#### Input records:
——————————
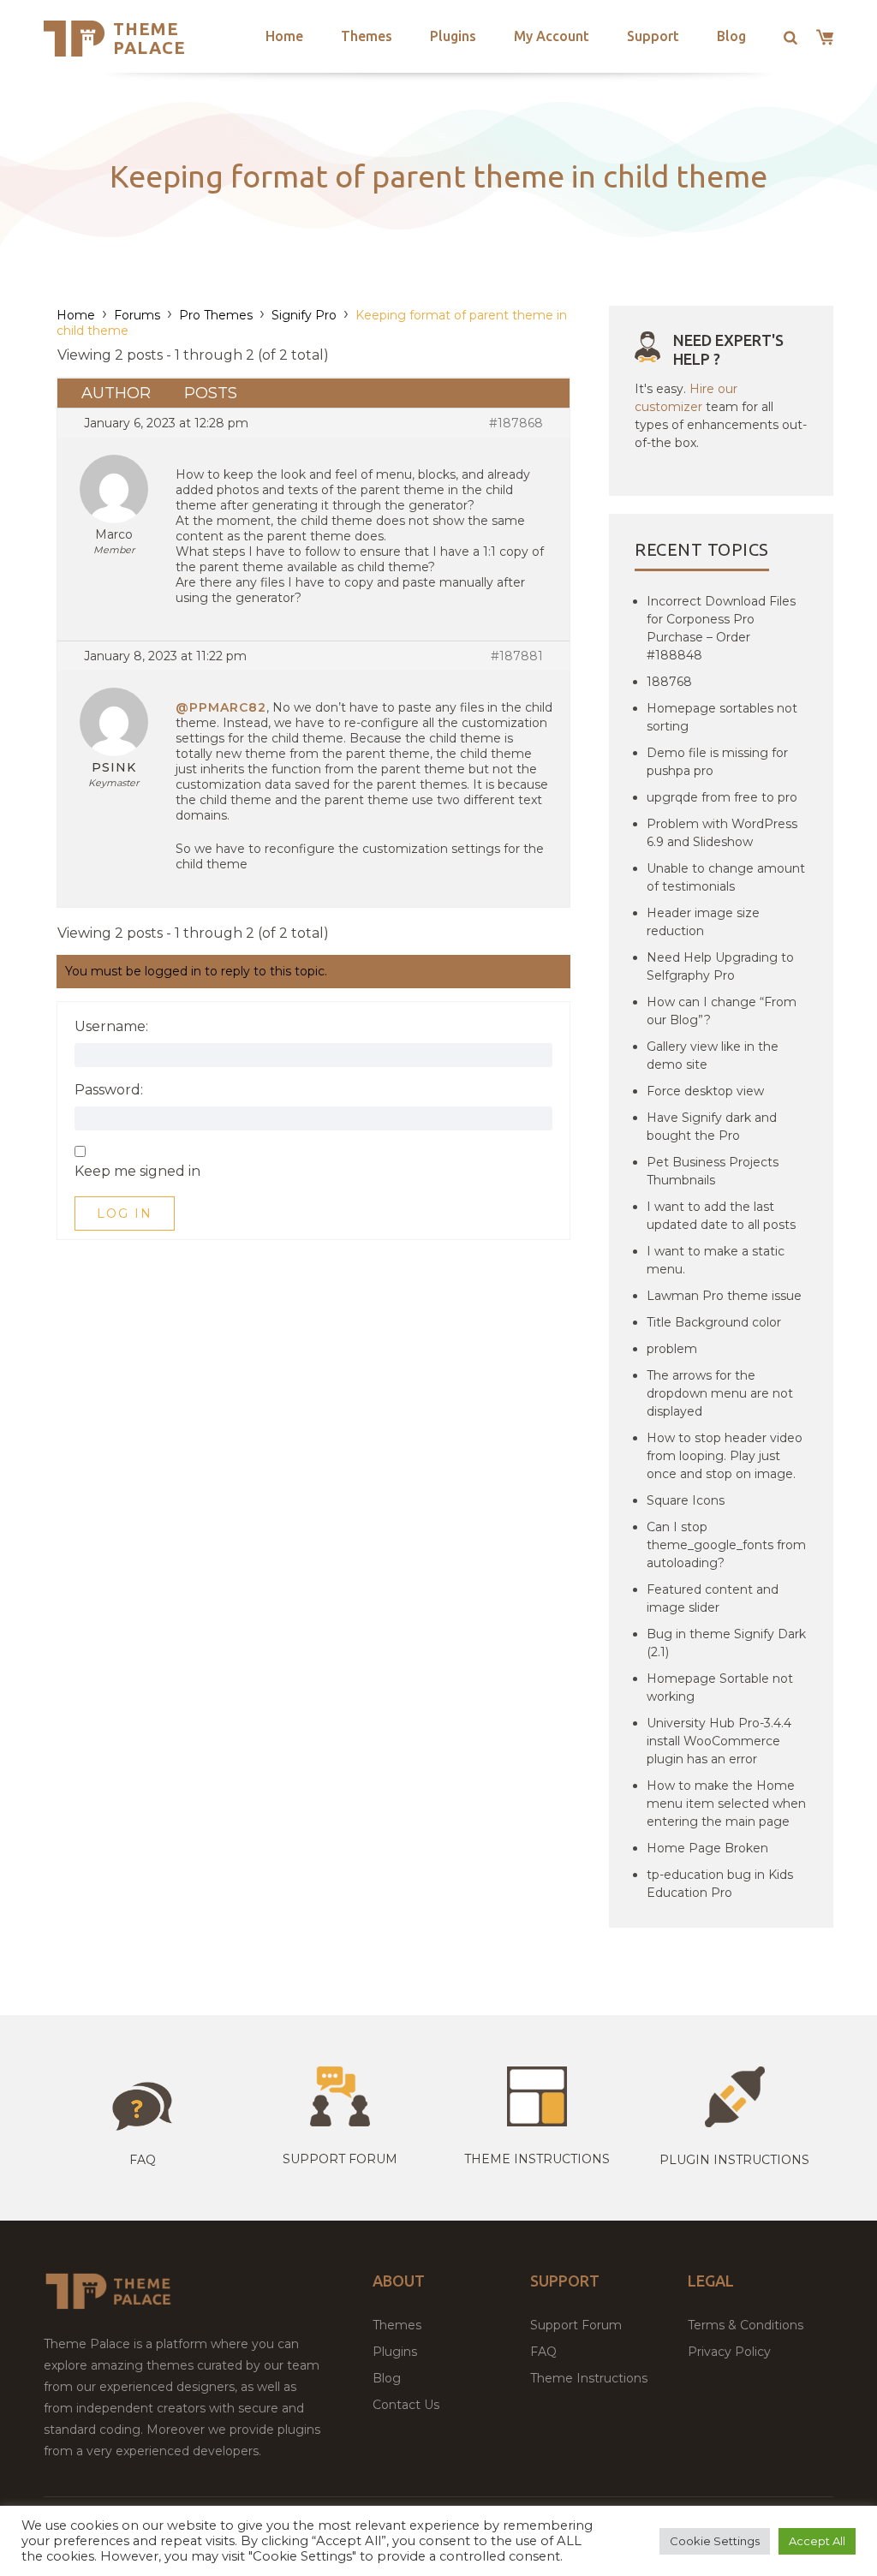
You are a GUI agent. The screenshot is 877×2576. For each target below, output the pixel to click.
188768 (669, 681)
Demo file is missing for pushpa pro (717, 761)
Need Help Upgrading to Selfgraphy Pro (720, 966)
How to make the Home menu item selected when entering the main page (726, 1803)
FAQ (543, 2351)
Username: (111, 1027)
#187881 (517, 656)
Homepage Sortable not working (720, 1687)
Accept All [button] (817, 2541)
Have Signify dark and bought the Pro (712, 1126)
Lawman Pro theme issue (724, 1295)
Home (284, 36)
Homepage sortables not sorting (722, 717)
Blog (731, 36)
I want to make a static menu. (716, 1260)
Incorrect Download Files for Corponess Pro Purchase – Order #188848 (721, 628)
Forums (137, 315)
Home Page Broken (707, 1848)
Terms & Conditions (745, 2325)
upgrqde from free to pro (722, 797)
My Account (551, 36)
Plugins (453, 36)
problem (672, 1349)
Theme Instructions (588, 2378)
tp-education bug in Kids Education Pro (720, 1883)
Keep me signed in (137, 1171)
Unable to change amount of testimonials (726, 877)
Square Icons (686, 1500)
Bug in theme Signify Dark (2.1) (726, 1643)
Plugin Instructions (734, 2160)
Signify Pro (304, 315)
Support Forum (340, 2159)
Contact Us (406, 2404)
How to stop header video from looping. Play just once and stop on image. (724, 1456)
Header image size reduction (703, 922)
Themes (366, 36)
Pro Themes (216, 315)
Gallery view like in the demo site (713, 1055)
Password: (109, 1090)
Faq (142, 2160)
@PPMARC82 (221, 707)
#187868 (516, 423)
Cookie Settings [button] (715, 2541)
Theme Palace (149, 38)
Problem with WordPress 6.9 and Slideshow (722, 833)
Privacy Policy (729, 2351)
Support (653, 36)
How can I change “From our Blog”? (721, 1011)
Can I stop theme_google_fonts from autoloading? (726, 1545)
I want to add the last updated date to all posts (721, 1215)
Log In (124, 1213)
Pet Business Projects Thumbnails (713, 1171)
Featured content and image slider (713, 1598)
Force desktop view (705, 1091)
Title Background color (714, 1322)
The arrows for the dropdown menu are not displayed (720, 1393)
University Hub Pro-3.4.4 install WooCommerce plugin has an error (719, 1741)
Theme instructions (537, 2159)
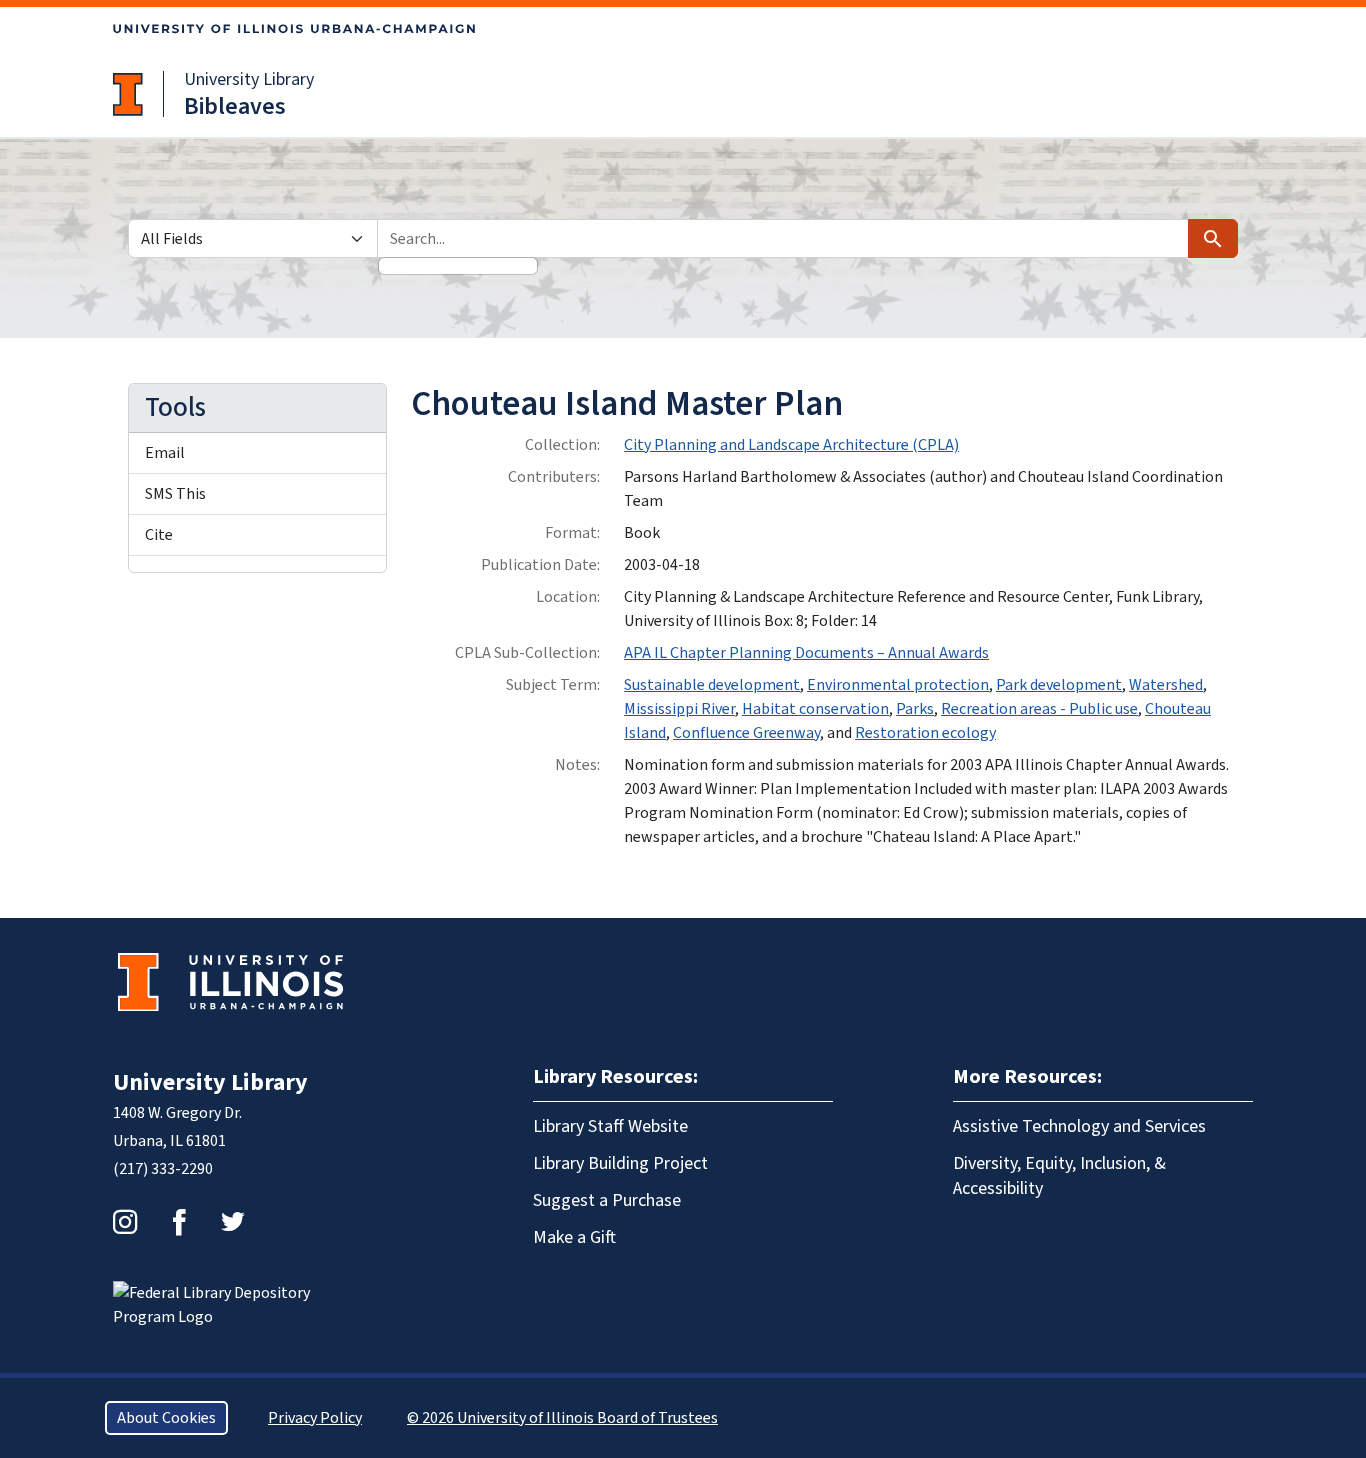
——————————
#### Directions:
Once the pictures are set aside, give the rest of the listing again exactly.

#### Task answer:
You are a GUI agent. The screenshot is 877×2576. For each target below, output the pixel to click.
188768 (669, 681)
Demo file is missing for pushpa pro (717, 761)
Need Help Upgrading to Selfgraphy Pro (720, 966)
How to make the Home menu item selected when entering the main page (726, 1803)
FAQ (543, 2351)
Username: (111, 1027)
#187881 (517, 656)
Homepage Sortable not working (720, 1687)
Accept All [button] (817, 2541)
Have Signify dark and bought the Pro (712, 1126)
Lawman Pro theme issue (724, 1295)
Home (284, 36)
Homepage sortables not sorting (722, 717)
Blog (731, 36)
I want to make a static menu. (716, 1260)
Incorrect Download Files for Corponess Pro Purchase – Order #188848 (721, 628)
Forums (137, 315)
Home Page Broken (707, 1848)
Terms & Conditions (745, 2325)
upgrqde from free to pro (722, 797)
My Account (551, 36)
Plugins (453, 36)
problem (672, 1349)
Theme Instructions (588, 2378)
tp-education bug in Kids Education Pro (720, 1883)
Keep me signed in (137, 1171)
Unable to change amount of testimonials (726, 877)
Square Icons (686, 1500)
Bug in theme Signify Dark (2.1) (726, 1643)
Plugin Instructions (734, 2160)
Signify Pro (304, 315)
Support Forum (340, 2159)
Contact Us (406, 2404)
How to stop header video from looping. Play just once and stop on image. (724, 1456)
Header image size reduction (703, 922)
Themes (366, 36)
Pro Themes (216, 315)
Gallery view like in the demo site (713, 1055)
Password: (109, 1090)
Faq (142, 2160)
@PPMARC82 (221, 707)
#187868 (516, 423)
Cookie Settings [button] (715, 2541)
Theme Palace (149, 38)
Problem with WordPress 6.9 and Slideshow (722, 833)
Privacy Policy (729, 2351)
Support (653, 36)
How can I change “From our Blog”? (721, 1011)
Can I stop theme_google_fonts from autoloading? (726, 1545)
I want to add the last updated date to all posts (721, 1215)
Log In (124, 1213)
Pet Business Projects Thumbnails (713, 1171)
Featured content and image slider (713, 1598)
Force desktop view (705, 1091)
Title Background color (714, 1322)
The arrows for the dropdown menu are not displayed (720, 1393)
University Hub Pro-3.4.4 install WooCommerce plugin has an error (719, 1741)
Theme instructions (537, 2159)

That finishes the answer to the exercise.